Perhaps you have to be foreign to judge another country's version of history. Americans naturally have problems with rather infamous parts of their past, as do Germans or Turks. On the other hand, they should also have greater insight, but that requires more courage and honesty than is common. Peter Davis' "Hearts and Minds" sets a pretty high standard.

The Iraq and Afghanistan wars have generated new interest in the Vietnam era, "one of America's most mysterious wars". I agree. But this 1980's series does little to solve the mystery, despite its closeness to the events it describes. What it does rather well, especially from today's point of view, is turn not-so-distant reality into "documentary" fiction. You'll look in vain for the wide spectrum of peace and protest movements the Vietnam war created, fueled by a "youth revolution" that stretched across the globe, and it doesn't demystify the strategic planning behind the "domino theory", the perceived communist threat to such post-WWII allies as the Philippines, Thailand or Japan. It doesn't expose the Gulf of Tonkin incident as the staged event it was (to be fair, maybe unknown at the time). It lacks perspective because it doesn't discuss the aftermath of the war, namely the rise of the Khmer Rouge in Cambodia, to which the American bombing heavily contributed, or the long-term effects of Agent Orange we see even today. It all but disguises the fact that war with Vietnam continued in economic guise after the reunification, seriously hampering the rebuilding of a country ravaged and depopulated by decades of war - instead, we are left with parting images of happy, healthy Vietnamese children, followed by an entire episode to grieve for and with the poor, maltreated American veterans - now where have I seen that before?

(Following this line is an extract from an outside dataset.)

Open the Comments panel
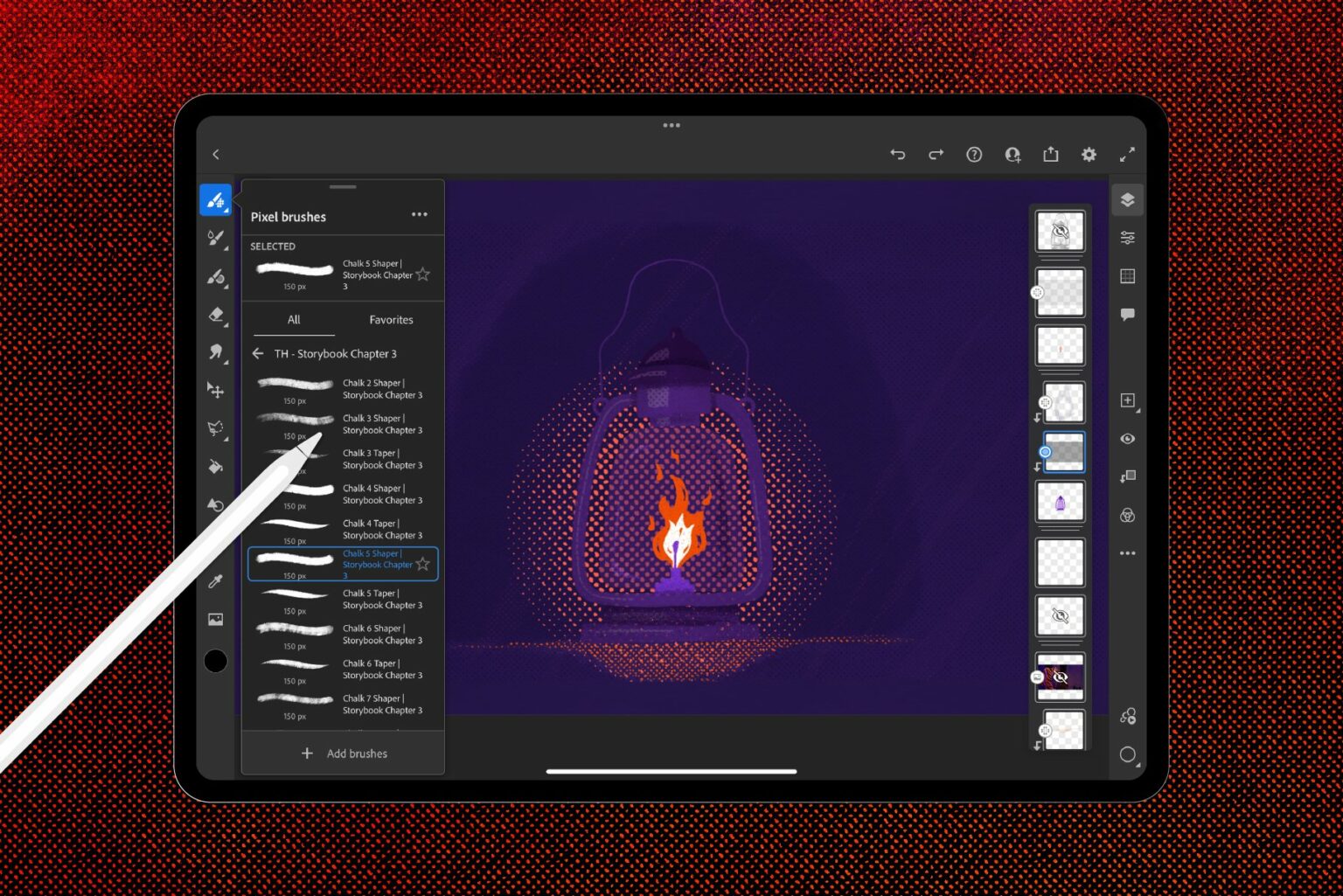click(1128, 315)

Curiously, the interviews with the soldiers in last episode offer some of the best glimpses of the true face of any war, attitudes and confessions that are usually turned into Hollywood myths or abstracts, especially by a warlike "superpower" that hasn't experienced war at home for almost 150 years. After all, it's over, why offend anyone. But they're the life blood of history and the main reason why war has such a bad reputation. The series avoids mutilated bodies and common war crimes by both sides, other than the My Lai massacre, but excluding most of the iconic pictures that sparked the Vietnam protests.

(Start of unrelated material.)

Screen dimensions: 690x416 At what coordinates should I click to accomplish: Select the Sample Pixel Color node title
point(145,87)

That's not to say it's all bad. Although it leaves out far too much and looks surprisingly modern in its superficiality, it offers a general war time line as well as nowadays rare interview footage of the political players. To fill in some of the gaps, I recommend "Secrets of War: Vietnam" (1998, narrated by Charlton Heston) and "Sir! No, Sir!" (2005) on the Vietnam GI Anti-War movement. The measuring gage, of course, is "Hearts and Minds" (1974), and not for its grisly images, but for the variety of snapshots from the era it has to offer. Documentaries are not only made to explore, but also to shape the perception of the past.